Strophe Zwei? Shawn Carter überzeugt mit authentischem Money Rap, authentisch vor allem deswegen, weil kein anderer selbstgemachter Rapmäzen seiner Generation gleichermaßen Attitüde und Rapskills auf sich vereinigt, ohne gleichzeitig eine ganze Schar Ghostwriter auf der Gehaltsliste stehen zu haben. Müßig eigentlich darauf hinzuweisen, aber polemische Seitenhiebe auf Dr. Dre sind dieser Tage ausdrücklich erlaubt und auch erwünscht. Zudem beweist er auch Humor, der Papa Shawn, darüber haben wir uns mit Kollegen Kunze bereits in Privatkorrespondenz köstlich unterhalten und erfreuen uns auch nach wiederholtem Hören abermals über die gemeine Ausgrenzung der Ex-Gattin seines Busenfreunds Nasir Jones. Kelis heißt diese, auch wenn sie heute keine Rolle mehr spielt. Eine Rolle spielt hingegen die Superstarfreundin des dritten Protagnisten in der Runde, der nicht müde wird, diesen Umstand in jedem seiner letzten Songs auch ausdrücklich zu erwähnen. Dieser Kanye. Machen wir uns nichts vor: »Clique« is all about Kanye. Je mehr sich dessen Jovialität ins Unermessliche potenziert, desto mehr gefällt er uns! Auf »Clique« steigert sich sein Snobismus von Zeile zu Zeile: Frühstück bei Gucci, Small Talk in der Nachbarschaft mit Größen von CIA und Scientology, ein kurzes Auslassen und Unverständnis gegenüber den Weißen, das ihn zu der Erkenntnis führt, sich wie ein Israeli zu fühlen. Hä? Ergo: Der ganz normale Größenwahn eines unamerican Idols, der mittlerweile wie Elvis verehrt wird.

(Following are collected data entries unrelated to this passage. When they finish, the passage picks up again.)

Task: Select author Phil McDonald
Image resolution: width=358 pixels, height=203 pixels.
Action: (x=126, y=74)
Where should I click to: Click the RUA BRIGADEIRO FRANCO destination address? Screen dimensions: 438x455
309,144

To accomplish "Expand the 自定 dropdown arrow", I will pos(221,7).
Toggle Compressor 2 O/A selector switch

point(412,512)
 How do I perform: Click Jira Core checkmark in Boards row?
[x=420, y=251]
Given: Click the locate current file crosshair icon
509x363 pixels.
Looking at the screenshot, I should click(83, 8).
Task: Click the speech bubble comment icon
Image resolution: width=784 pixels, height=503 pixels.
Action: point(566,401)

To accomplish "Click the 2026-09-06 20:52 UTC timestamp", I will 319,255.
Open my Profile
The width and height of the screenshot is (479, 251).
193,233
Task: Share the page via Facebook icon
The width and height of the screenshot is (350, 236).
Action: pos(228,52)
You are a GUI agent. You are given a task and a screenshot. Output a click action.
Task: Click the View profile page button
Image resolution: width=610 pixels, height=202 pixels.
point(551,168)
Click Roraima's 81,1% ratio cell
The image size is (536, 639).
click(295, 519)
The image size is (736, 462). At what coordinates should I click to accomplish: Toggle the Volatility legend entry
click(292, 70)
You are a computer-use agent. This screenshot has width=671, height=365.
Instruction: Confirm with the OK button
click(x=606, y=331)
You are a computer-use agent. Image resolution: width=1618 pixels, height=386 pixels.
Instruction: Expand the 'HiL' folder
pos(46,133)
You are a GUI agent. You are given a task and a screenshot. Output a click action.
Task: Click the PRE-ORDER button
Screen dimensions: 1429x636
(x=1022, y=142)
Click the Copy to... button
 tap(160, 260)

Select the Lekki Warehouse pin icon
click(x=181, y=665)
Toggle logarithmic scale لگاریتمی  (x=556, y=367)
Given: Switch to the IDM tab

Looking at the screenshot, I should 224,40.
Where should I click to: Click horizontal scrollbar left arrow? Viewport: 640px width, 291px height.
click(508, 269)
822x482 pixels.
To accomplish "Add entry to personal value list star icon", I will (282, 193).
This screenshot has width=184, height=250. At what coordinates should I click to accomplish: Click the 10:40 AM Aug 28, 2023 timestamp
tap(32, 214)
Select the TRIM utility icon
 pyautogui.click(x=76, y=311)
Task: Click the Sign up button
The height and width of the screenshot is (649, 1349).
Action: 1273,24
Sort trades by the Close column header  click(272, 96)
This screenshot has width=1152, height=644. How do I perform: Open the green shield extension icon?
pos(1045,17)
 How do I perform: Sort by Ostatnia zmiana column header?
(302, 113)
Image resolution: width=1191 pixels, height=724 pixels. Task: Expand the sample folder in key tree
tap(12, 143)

Das Gute an Kanye ist die brutale Ehrlichkeit seiner aufgeblasenen Arroganzdarlegung, weil sich diese textlich zum Ende hin zu einer Katharsis erstreckt und reinigende Wirkung erzeugt. Nahezu rührend wie er von der Depression berichtet, die der Tod seiner Mutter in ihm auslöste. Tragisch daran, dass Kanye zwar nicht an Selbstmord denken wollte, dennoch die falschen Schlussfolgerungen zog, wie die Referenz zu seinem Frühwerk und »Jesus Walks« in der Schlußzeile zu suggerieren scheint. Nichtdestotrotz, für uns bleibst du weiterhin einer der Allergeilsten, Kanye!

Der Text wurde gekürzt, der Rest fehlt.